[Stored records]

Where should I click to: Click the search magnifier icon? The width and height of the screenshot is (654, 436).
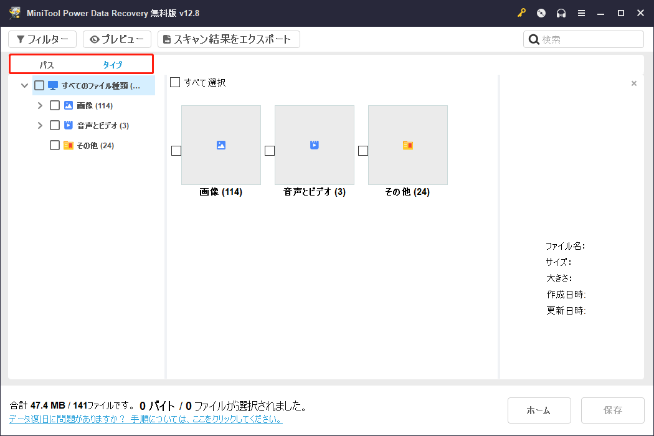534,39
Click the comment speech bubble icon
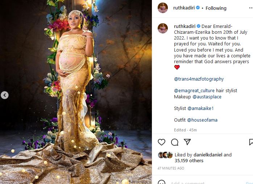Viewport: 253px width, 184px height. (x=174, y=142)
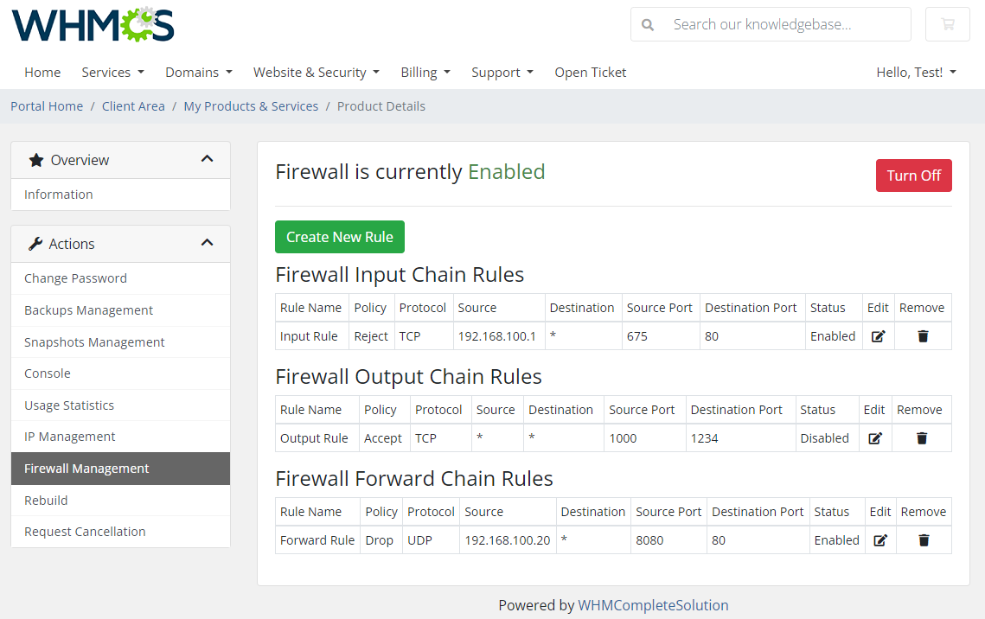Open the Hello, Test! account dropdown
985x619 pixels.
[x=916, y=73]
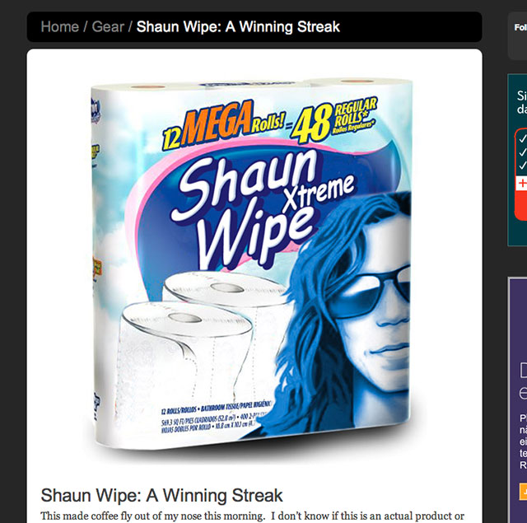Image resolution: width=527 pixels, height=523 pixels.
Task: Click the second checkmark in teal ad
Action: [x=523, y=152]
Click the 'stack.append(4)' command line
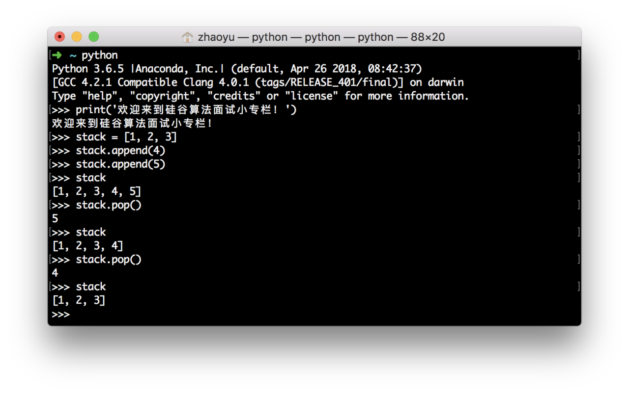Viewport: 629px width, 394px height. (x=120, y=151)
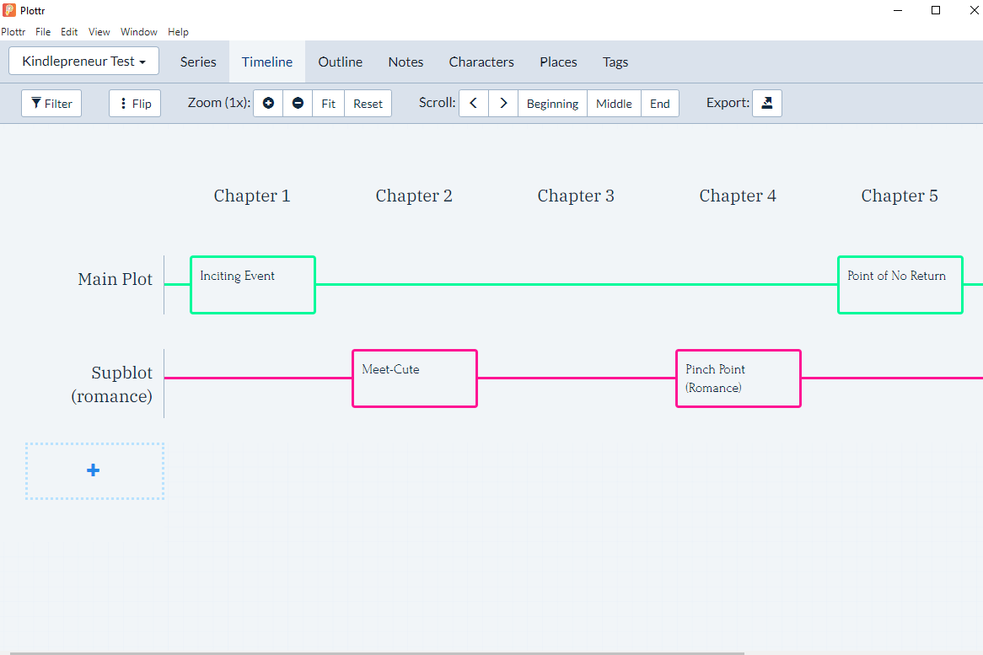Open the File menu
983x655 pixels.
(43, 32)
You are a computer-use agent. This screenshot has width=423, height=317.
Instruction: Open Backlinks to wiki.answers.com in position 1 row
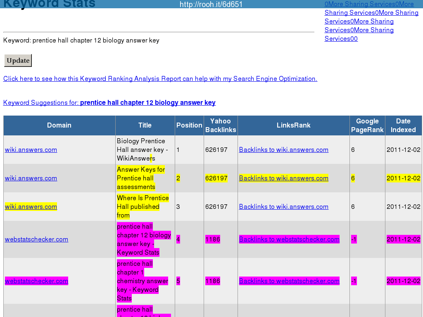point(283,150)
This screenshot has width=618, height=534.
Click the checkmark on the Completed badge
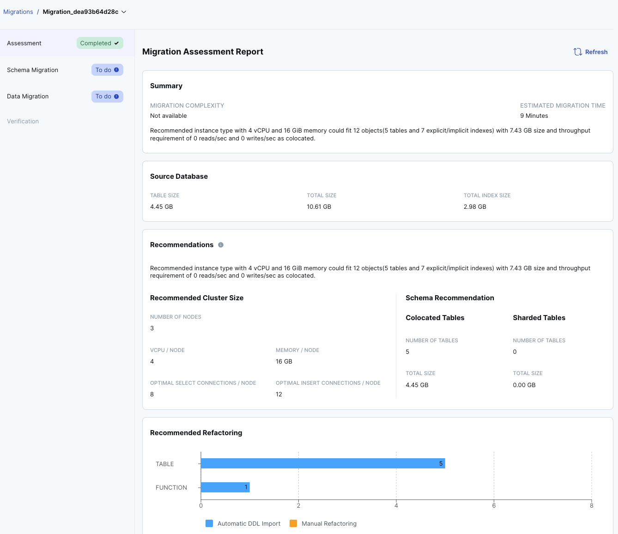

> _Exercise description_
Start with the line holding "Click the 'stack.append(4)' command line" and repeat exactly every line through the final line of the records above, but no pictures and nothing more.

> _Reply to the task_
Click the 'stack.append(4)' command line
Viewport: 629px width, 394px height. (x=120, y=151)
Open the File menu
983x655 pixels.
(43, 32)
You are a computer-use agent. This screenshot has width=423, height=317.
Instruction: Open Backlinks to wiki.answers.com in position 1 row
point(283,150)
This screenshot has width=618, height=534.
Click the checkmark on the Completed badge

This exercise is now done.